Point de vue de Jace

Un bouquet de roses à la main, j'avance d'un pas soutenu sur le camaïeu rose des graviers. Pourtant, le ciel est bas, rendant l'air à peine respirable : les nuages gris et épais menacent d'avaler toute once de vie. Un instant, je me demande si cette vision n'appartient qu'à moi car les oiseaux émettent une douce mélodie et les branches d'arbres se balancent doucement au gré du doux vent d'avril : le monde suit son cours, inlassablement et sans contraintes.

Bientôt, je m'avance sur le pelouse. J'étudie en détail chaque sépulture, retrouvant mon chemin grâce aux formes et aux couleurs caractéristiques de certaines pierres tombales ; Bleu Orion, Blanc Crystal, Bois de Rose... Ces noms font bien rêver, mais quand on s'attarde sur les secrets qu'ils gardent, tout le charme s'évanouit. Et puis, je la trouve enfin et tout autour s'efface.

Comme toujours, je reste pétrifié durant de longue minutes, comme si je venais tout juste d'apprendre l'événement et que je souhaitais m'assurer qu'il s'agit bien de la vérité : elle n'est plus là. Je sais pourtant que tout cela est réel : tous les mois, je foule ces mêmes graviers rose et slalome entre ces défunts de pierre qui me mènent à la véracité de mon monde. Puis j'arrive à sortir de mon mutisme, après huit minutes — peut-être dix — de transe et je m'accroupis face au marbre marqué de lettres dorées. Je nettoie la pierre de mes mains, notamment la mousse qui, même avec plusieurs visites par mois  parvient sans mal à marquer son territoire. Quelque peu agacé, je grogne contre cette verdure inappropriée et m'attaque plus précisément aux « A » qui sont sérieusement atteints par le phénomène. Lorsque le tout me paraît plus convenable, j'écarte un peu le bouquet de fleurs fraîches déjà présent et dépose le mien à côté de lui. Et puis je me replonge dans ce monde de fausses incertitudes. Est-ce bien vrai ? Est-ce que ce que j'identifie comme réel l'est vraiment ou tout cela ne relève-t-il que de l'illusion ? Toujours est-il que désormais, me tenir là me pèse moins qu'avant. Le chagrin s'amenuise au fil du temps, l'espoir lui, n'a jamais été plus à son apogée. Je frôle le marbre du bout des doigts, avec une certaine tendresse, puis je commence à lui parler, pas trop fort, pour que ce moment n'appartienne qu'à nous.

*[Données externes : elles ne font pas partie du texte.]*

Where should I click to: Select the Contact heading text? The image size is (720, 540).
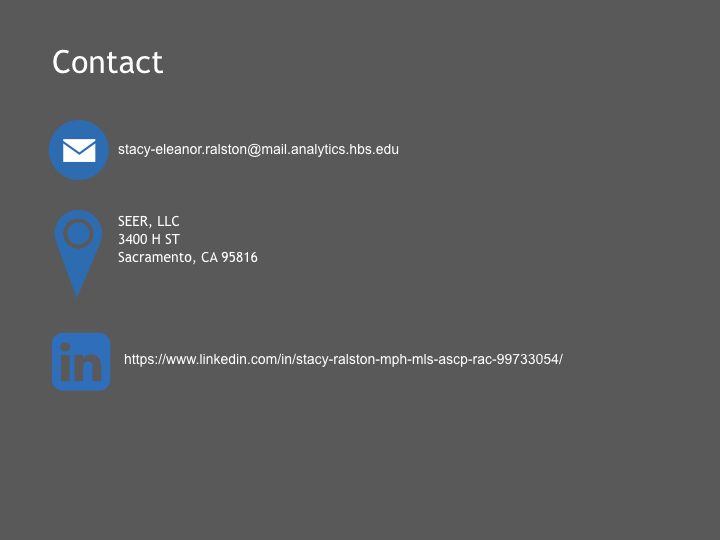click(107, 62)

- Aujourd'hui, ça fait sept ans que tu nous as quitté. Le temps passe vite, tu ne trouves pas ?

Je caresse la pierre de façon plus prononcée, comme si à travers elle, elle était capable de sentir mon contact.

- J'espère que tu vas bien et que tu es heureuse là où tu es. Je sais bien que je répète toujours un peu la même chose, mais comme je viens plus souvent qu'avant, j'ai de plus en plus de mal à être original. Pourtant ma vie est trépidante. Tout se passe pour le mieux : je suis en pleine préparation de mon troisième album, j'enchaîne les concerts et j'ai même du mal à trouver le temps pour voir ma famille. D'ailleurs, tu savais qu'on m'avait proposé de passer un casting pour jouer dans un film ? (J'ai un rire de gorge) Tu m'imagines sur grand écran ? (Je soupire et mon sourire se fane) Je ne sais même pas si je suis doué pour la comédie. Enfin... tu me diras, j'ai bien réussi à jouer un rôle pendant des années. C'est peut-être parce que j'ai ce genre de pensées que je suis si hésitant face à ce projet.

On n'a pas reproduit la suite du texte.